The classic symptoms of acute sinusitis usually follow a cold that does not improve, or one that worsens after 5 - 7 days of symptoms. They include:
Nasal congestion and discharge
Sore throat and postnasal drip (fluid dripping down the back of your throat, especially at night or when you lie down)
Headache -- pressure-like pain, pain behind the eyes, toothache, or facial tenderness
Cough, often worse at night
Fever (may be present)
Bad breath or loss of smell
Fatigue and generally not feeling well
Symptoms of chronic sinusitis are the same as acute sinusitis, but tend to be milder and last longer than 8 weeks.
Signs and tests
Your doctor will test for sinusitis by:
Tapping over a sinus area. Tenderness may indicate infection.
Shining a light against the sinus (called transillumination). If dark, this indicates possible inflammation.
Other tests that might be considered include:
Viewing the sinuses through a fiberoptic scope
X-ray of the sinuses
Cultures of the material from the nose
However, these tests are relatively insensitive for detecting sinusitis, and are often considered unnecessary.
A CT scan of the sinuses is a much better test to help diagnose sinusitis. If sinusitis is thought to involve tumor or fungal infections, an MRI of the sinuses may be necessary.
If you have chronic or recurrent sinusitis, further laboratory evaluation may be necessary to look for an underlying disorder. This may involve sweat chloride tests for cystic fibrosis, ciliary function tests, blood tests for or other tests for immunodeficiency, allergy testing, or nasal cytology (checking the cells in the nasal secretions).
Try the following measures to help reduce congestion in your sinuses:
Use a humidifier.
Spray with nasal saline several times per day.
Inhale steam 2 - 4 times per day (for example, sitting in the bathroom with the shower running).
Drink plenty of fluids to thin the mucus.

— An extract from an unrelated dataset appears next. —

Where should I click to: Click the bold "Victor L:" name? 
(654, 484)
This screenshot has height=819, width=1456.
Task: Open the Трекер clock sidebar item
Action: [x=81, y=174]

Apply a warm, moist wash cloth to your face several times a day.
Be careful with over-the-counter spray nasal decongestants. They may help initially, but using them beyond 3 - 5 days can actually worsen nasal congestion.

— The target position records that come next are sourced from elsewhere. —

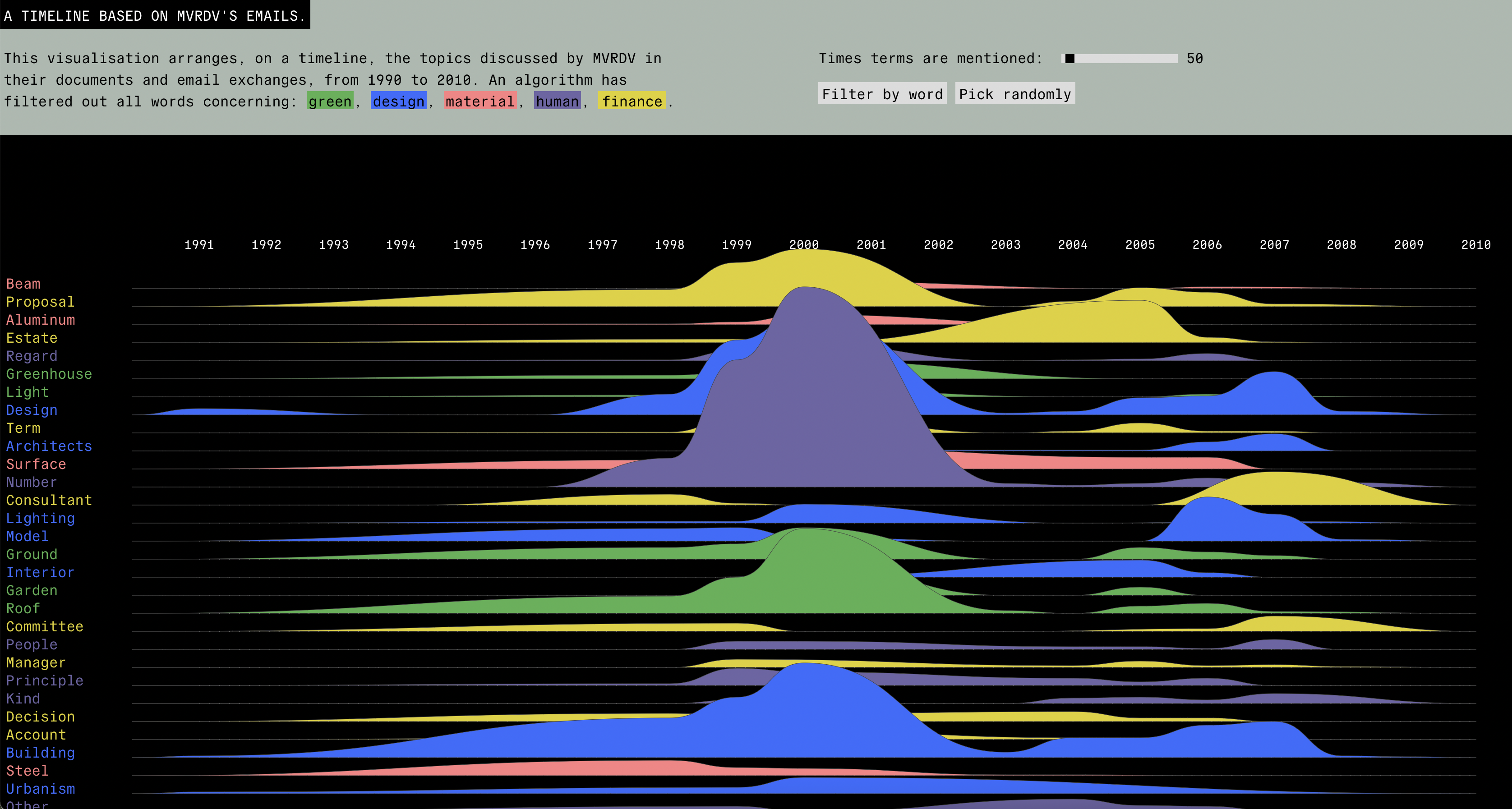This screenshot has width=1512, height=809.
Task: Toggle the pink material category tag
Action: [479, 101]
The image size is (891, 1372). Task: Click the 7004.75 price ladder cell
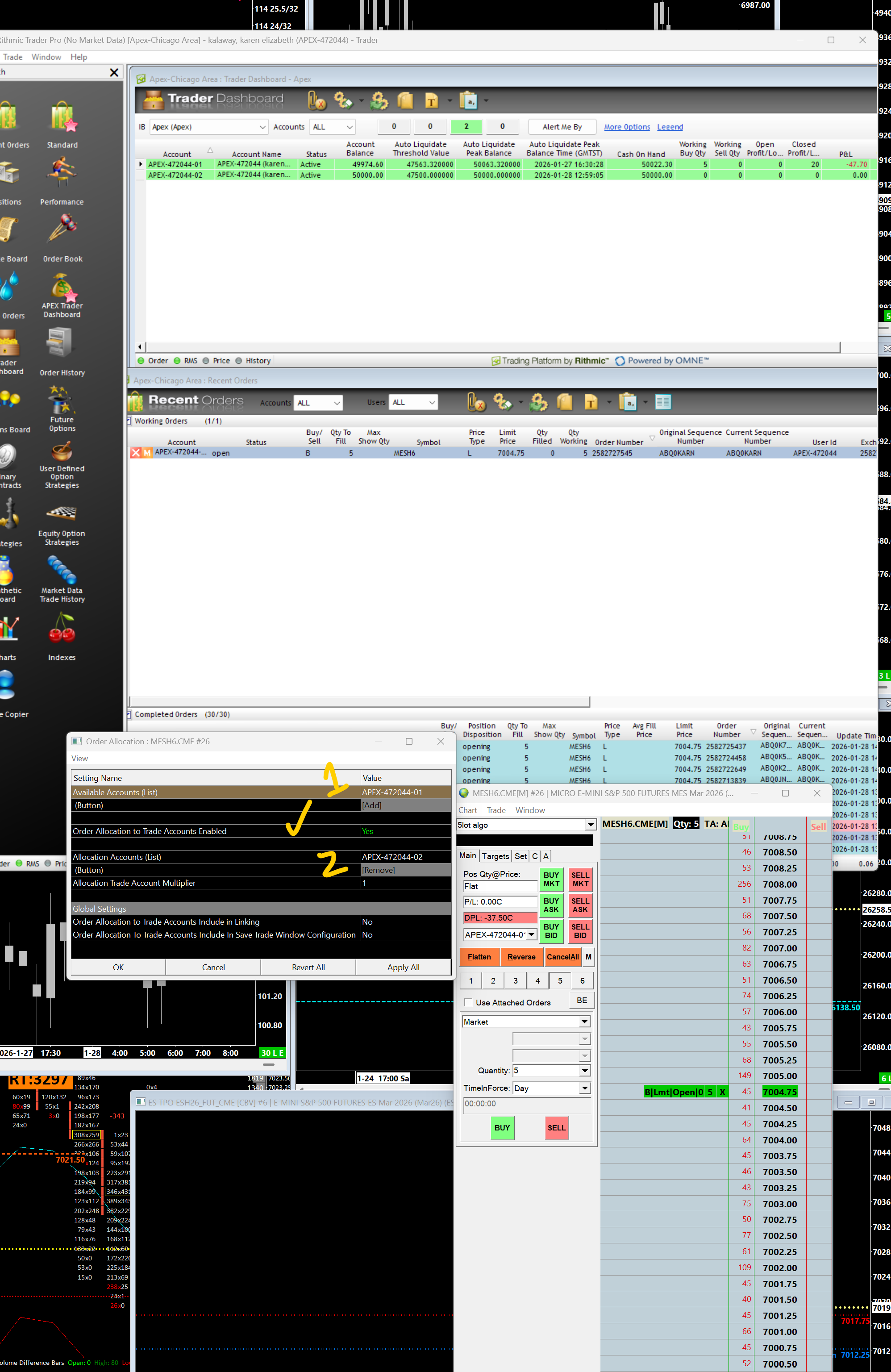779,1092
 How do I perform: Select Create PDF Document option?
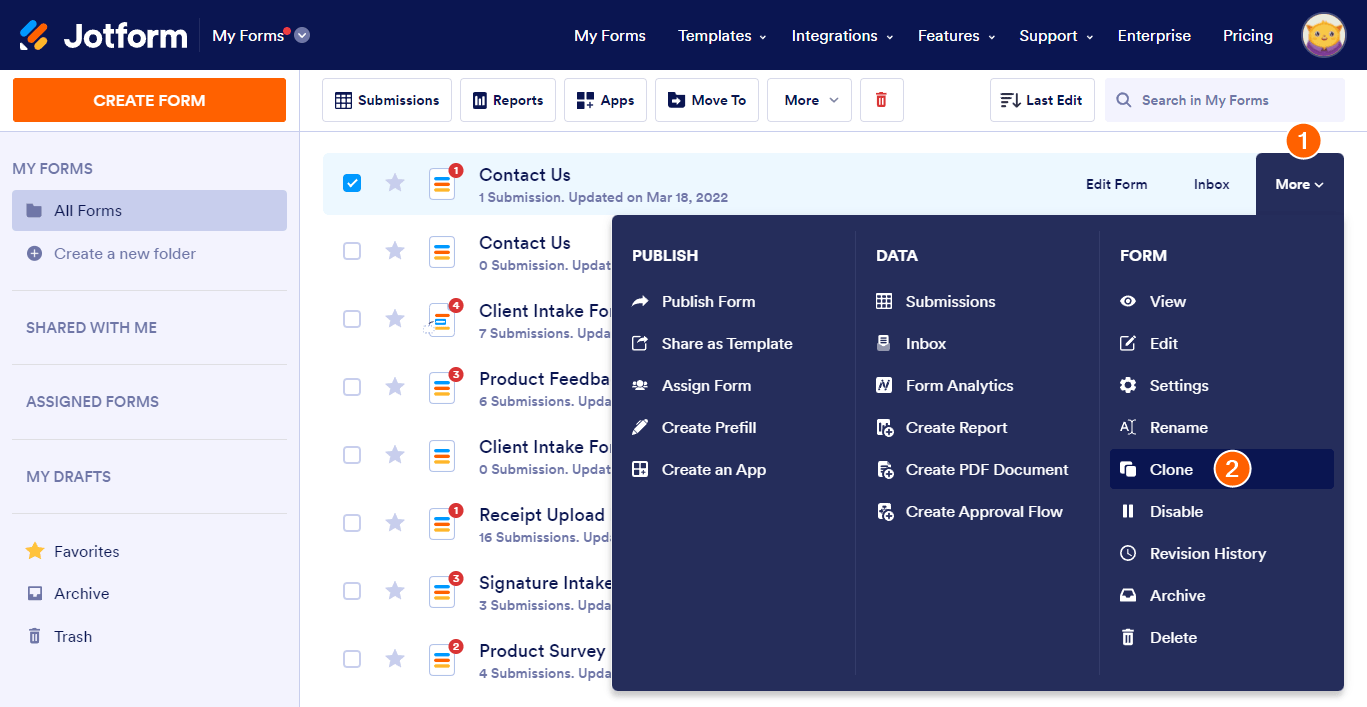click(986, 469)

Also, for sinus pain or pressure:
Avoid temperature extremes, sudden changes in temperature, and bending forward with your head down.

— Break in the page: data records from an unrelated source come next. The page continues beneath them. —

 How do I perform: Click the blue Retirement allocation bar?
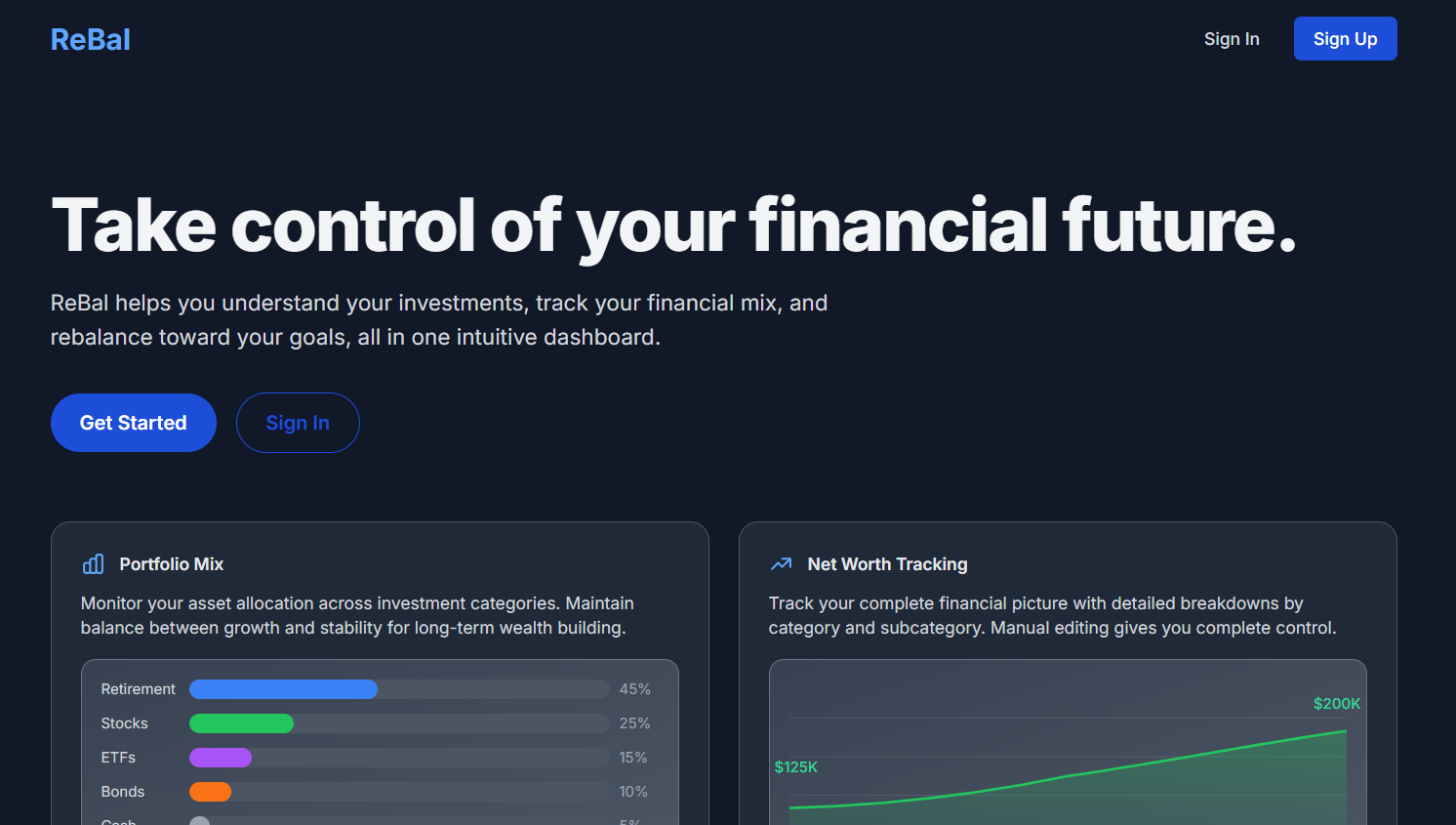coord(283,689)
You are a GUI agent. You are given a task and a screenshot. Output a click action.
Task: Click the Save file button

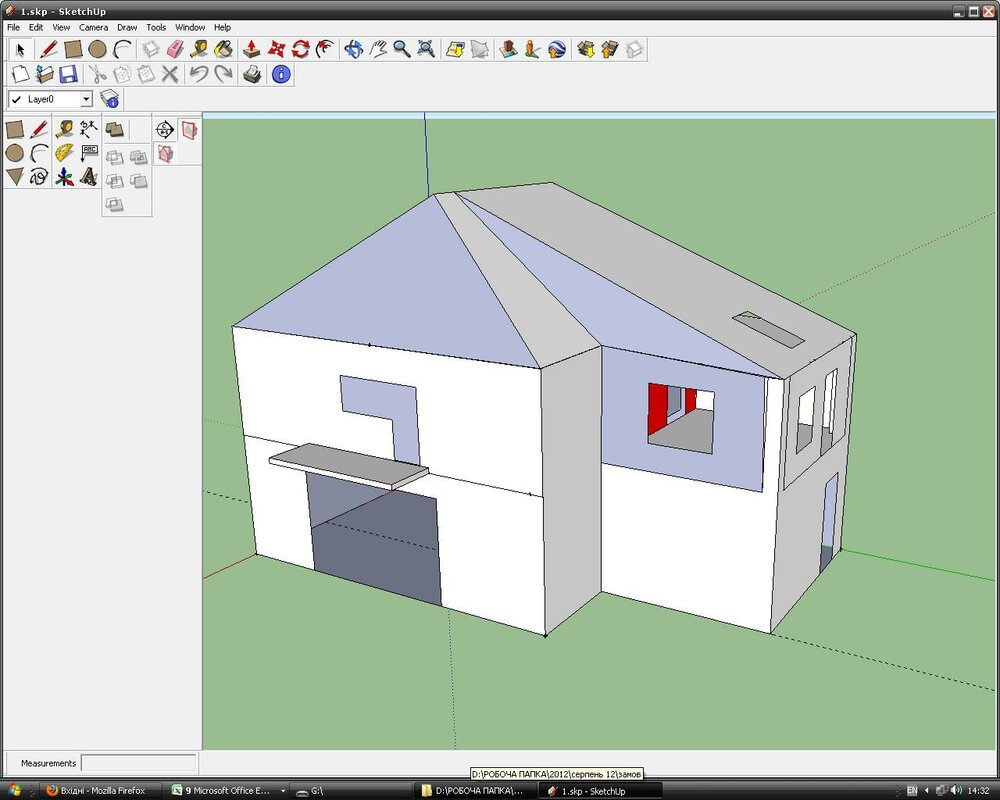point(68,74)
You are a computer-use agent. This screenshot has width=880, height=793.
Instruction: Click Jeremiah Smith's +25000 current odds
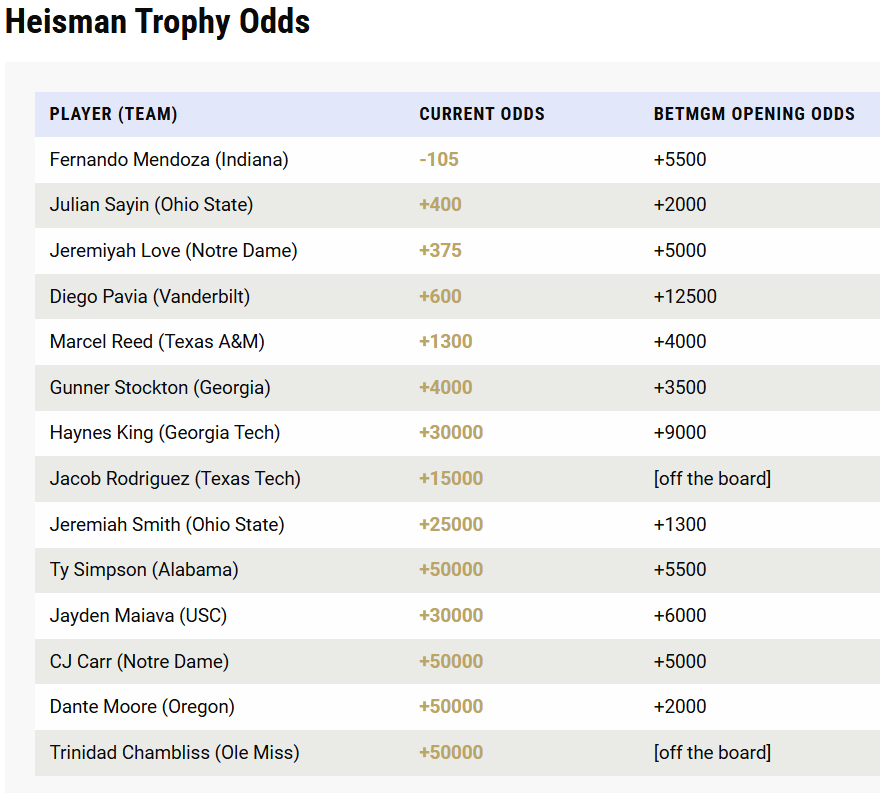pyautogui.click(x=450, y=524)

Try acetaminophen or ibuprofen.
Avoid flying when you are congested.
If self-care measures are not working, your doctor will consider prescription medications, antibiotics, further testing, or referral to an ear, nose, and throat (ENT) specialist.
Nasal corticosteroid sprays may be used to decrease swelling, especially if you have swollen structures (such as nasal polyps) or allergies. These include fluticasone (Flonase), mometasone (Nasonex), and triamcinolone (Nasacort AQ).
Antibiotics are used to cure the particular infection causing sinus inflammation. Common antibiotics include ampicillin, amoxicillin, trimethoprim with sulfamethoxazole (Bactrim), Augmentin, cefuroxime, and cefprozil.
Other antibiotics may be used depending on the type of organism present. Acute sinusitis should be treated for 10 - 14 days, while chronic sinusitis should be treated for 3 - 4 weeks.
Surgery to clean and drain the sinuses may also be necessary, especially in patients with recurrent episodes of inflammation despite medical treatment. An ENT specialist, also known as an otolaryngologist, can perform this surgery.
Most fungal sinus infections require surgery. Finally, surgical repair of a deviated septum or nasal polyps may prevent recurrence.